- _Activity_: Once you find the line with "Click the Request Status label" in the entries below, return exactly every line from it through the line with "Viewport: 769px width, 442px height.".

- _Supplied material_:
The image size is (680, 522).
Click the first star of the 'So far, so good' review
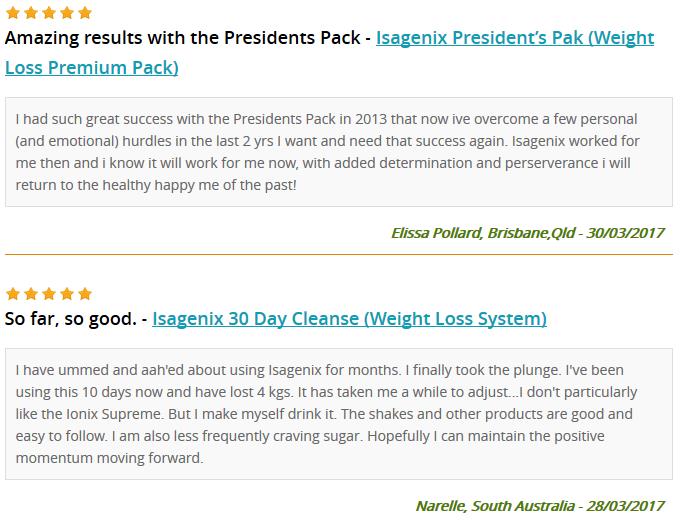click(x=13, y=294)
* * *
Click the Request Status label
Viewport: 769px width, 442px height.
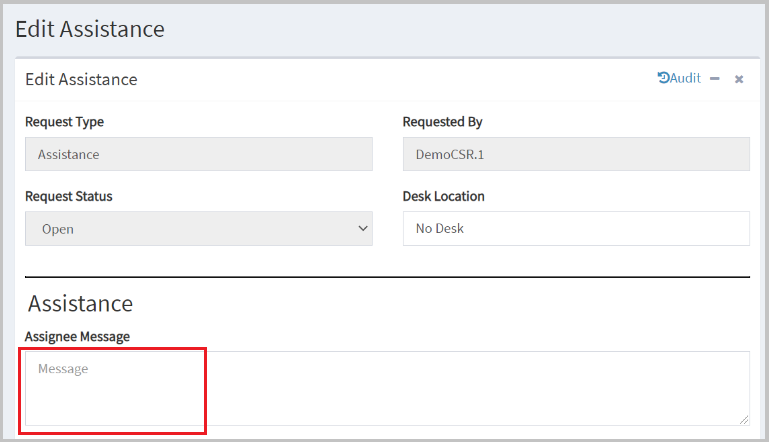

- _Solution to this problem_:
Click the Request Status label
Viewport: 769px width, 442px height.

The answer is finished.